---- Records supplied

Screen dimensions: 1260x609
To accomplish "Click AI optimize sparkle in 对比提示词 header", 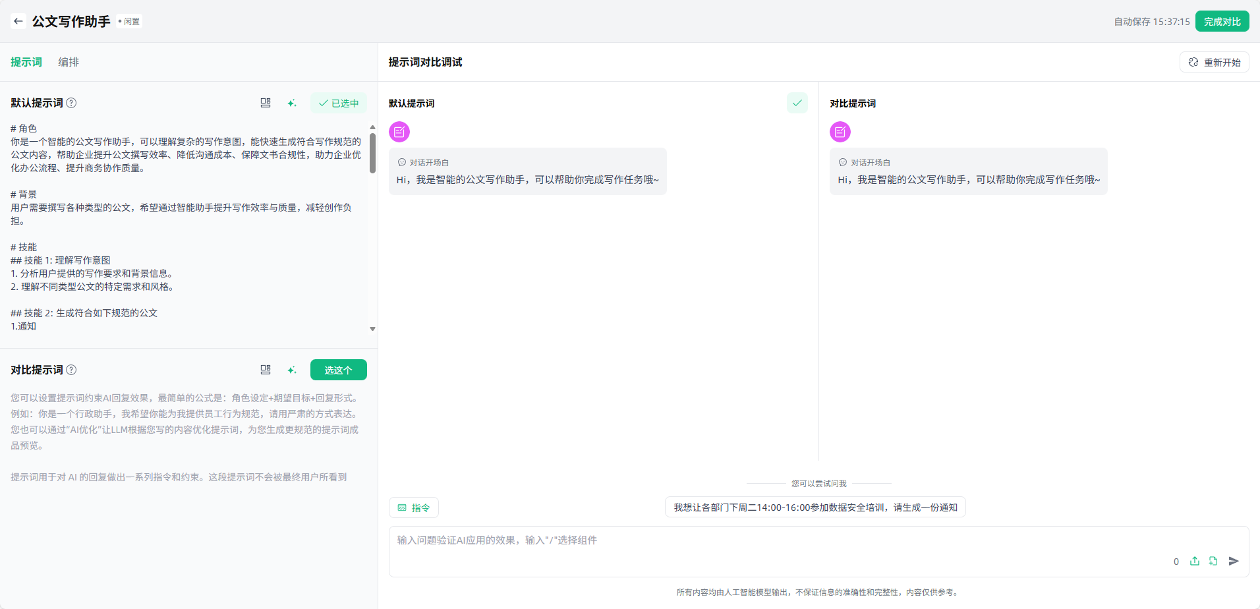I will (x=292, y=370).
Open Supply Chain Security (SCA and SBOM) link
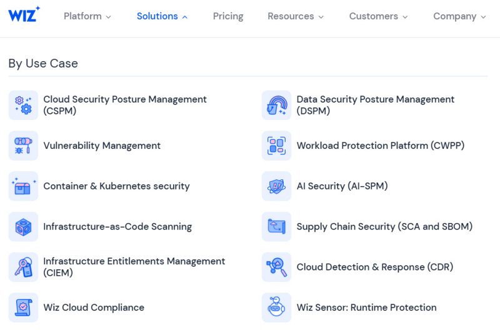Viewport: 500px width, 335px height. tap(384, 227)
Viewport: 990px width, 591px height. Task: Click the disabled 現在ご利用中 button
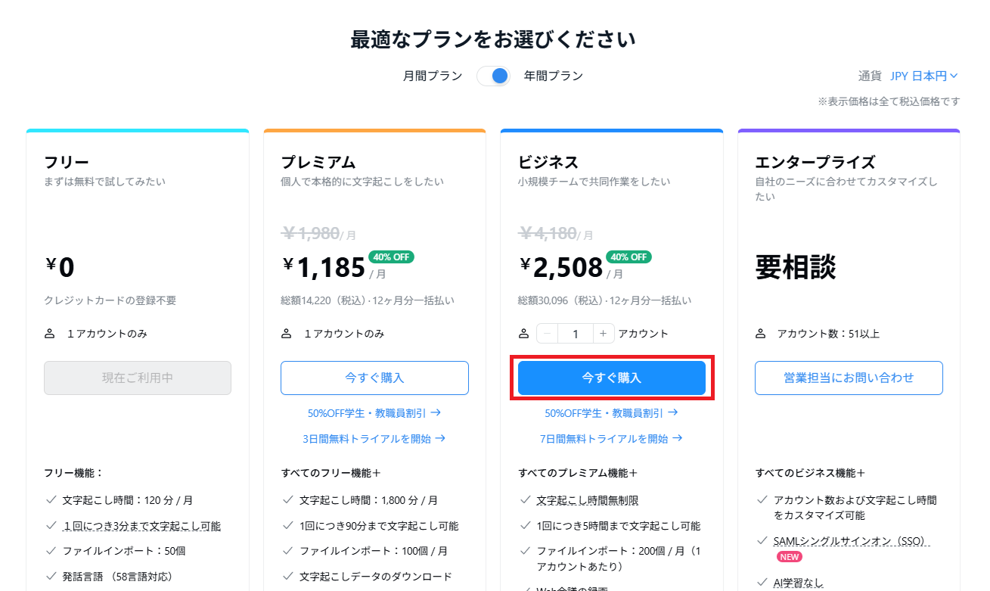[x=138, y=378]
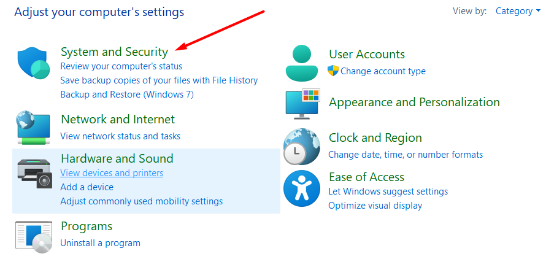Click the Hardware and Sound printer icon

tap(34, 172)
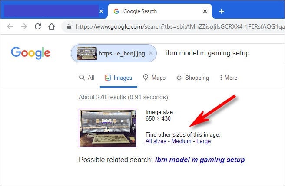The width and height of the screenshot is (285, 186).
Task: Switch to the All results tab
Action: 87,78
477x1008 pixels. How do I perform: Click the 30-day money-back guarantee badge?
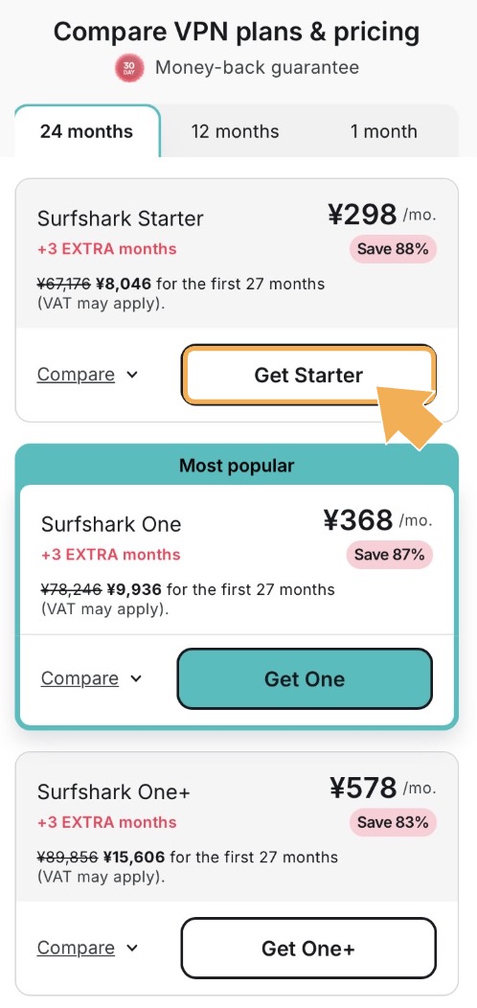click(x=129, y=68)
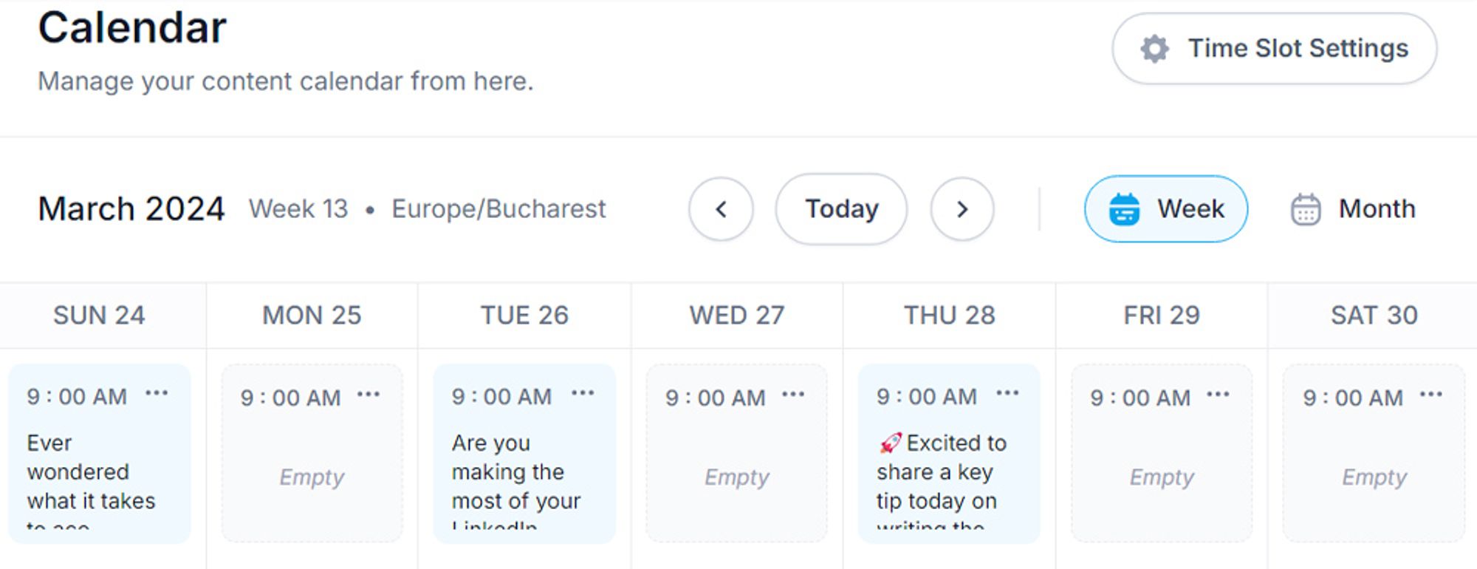Open three-dot menu on Tuesday 26 slot
Image resolution: width=1477 pixels, height=569 pixels.
[x=583, y=393]
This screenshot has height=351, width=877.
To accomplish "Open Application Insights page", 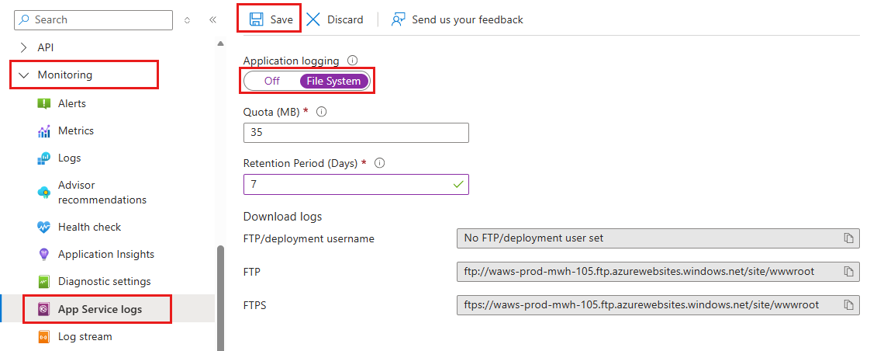I will [x=105, y=254].
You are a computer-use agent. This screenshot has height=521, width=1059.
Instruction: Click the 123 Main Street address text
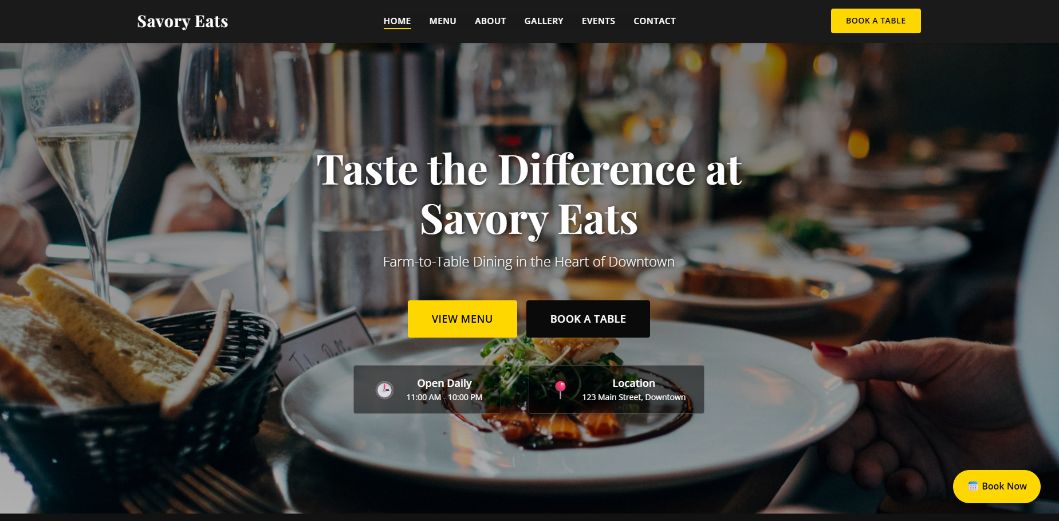point(633,397)
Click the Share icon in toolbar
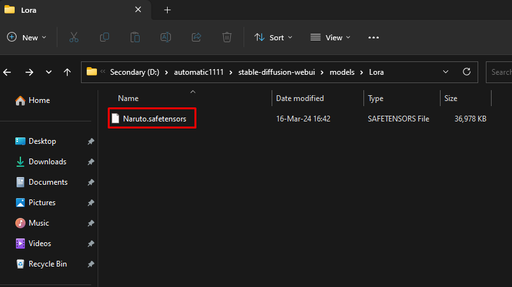Image resolution: width=512 pixels, height=287 pixels. pos(196,38)
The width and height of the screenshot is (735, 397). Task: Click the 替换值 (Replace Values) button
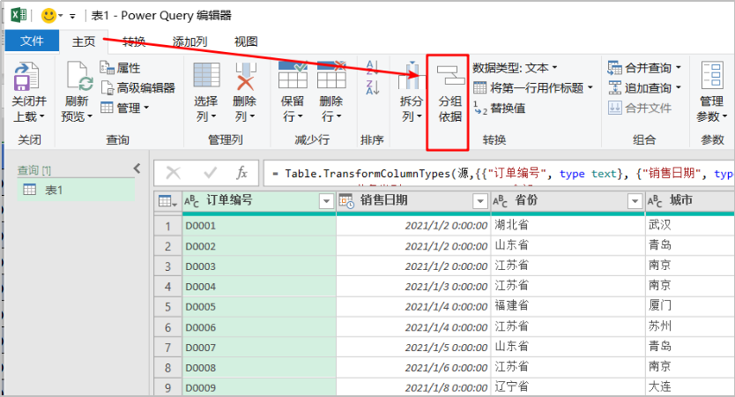500,108
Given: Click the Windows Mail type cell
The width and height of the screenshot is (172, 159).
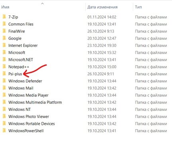Looking at the screenshot, I should 151,88.
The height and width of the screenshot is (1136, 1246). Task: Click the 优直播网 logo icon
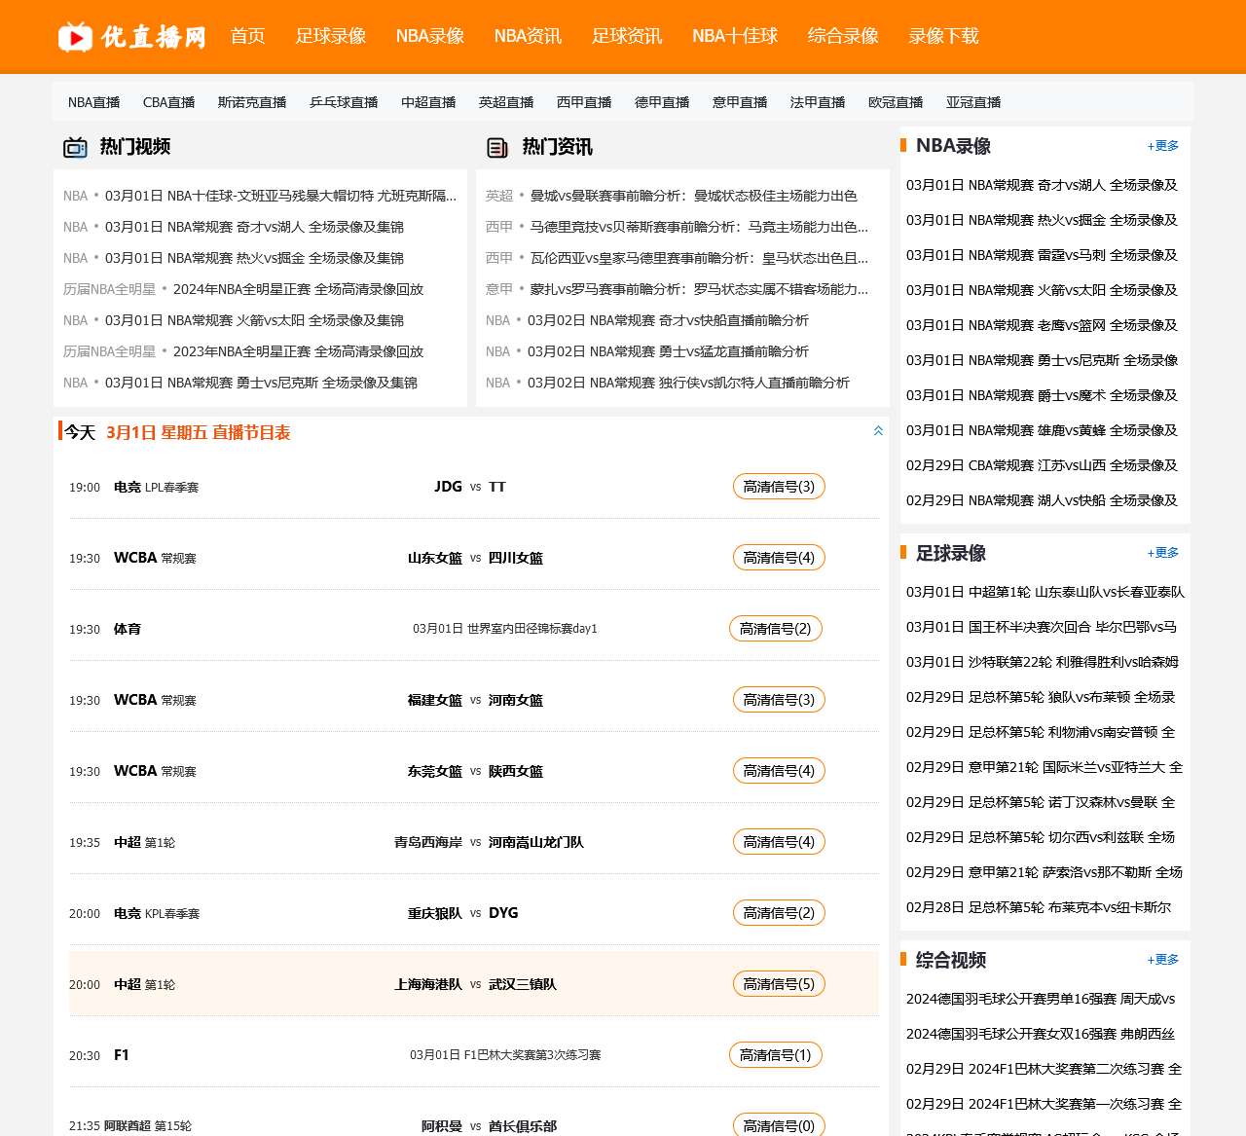[x=76, y=37]
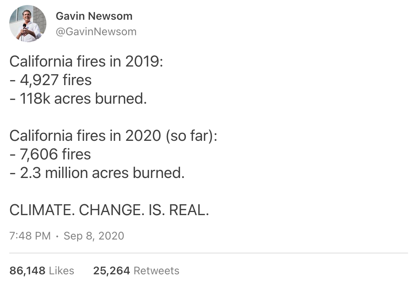The height and width of the screenshot is (284, 415).
Task: Click the Gavin Newsom display name
Action: (x=94, y=16)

--------

● Task objective:
Beginning at the line with "The width and height of the screenshot is (735, 397)." and ending at the last line of the listing above, retype each line exactly, including those two lines. Leave the pictures out.

● Written response:
The width and height of the screenshot is (735, 397). Task: Click the 替换值 (Replace Values) button
500,108
Given: Click the Windows Mail type cell
The width and height of the screenshot is (172, 159).
Looking at the screenshot, I should 151,88.
The height and width of the screenshot is (1136, 1246). Task: Click the 优直播网 logo icon
[x=76, y=37]
The height and width of the screenshot is (284, 415).
Task: Click the Gavin Newsom display name
Action: (x=94, y=16)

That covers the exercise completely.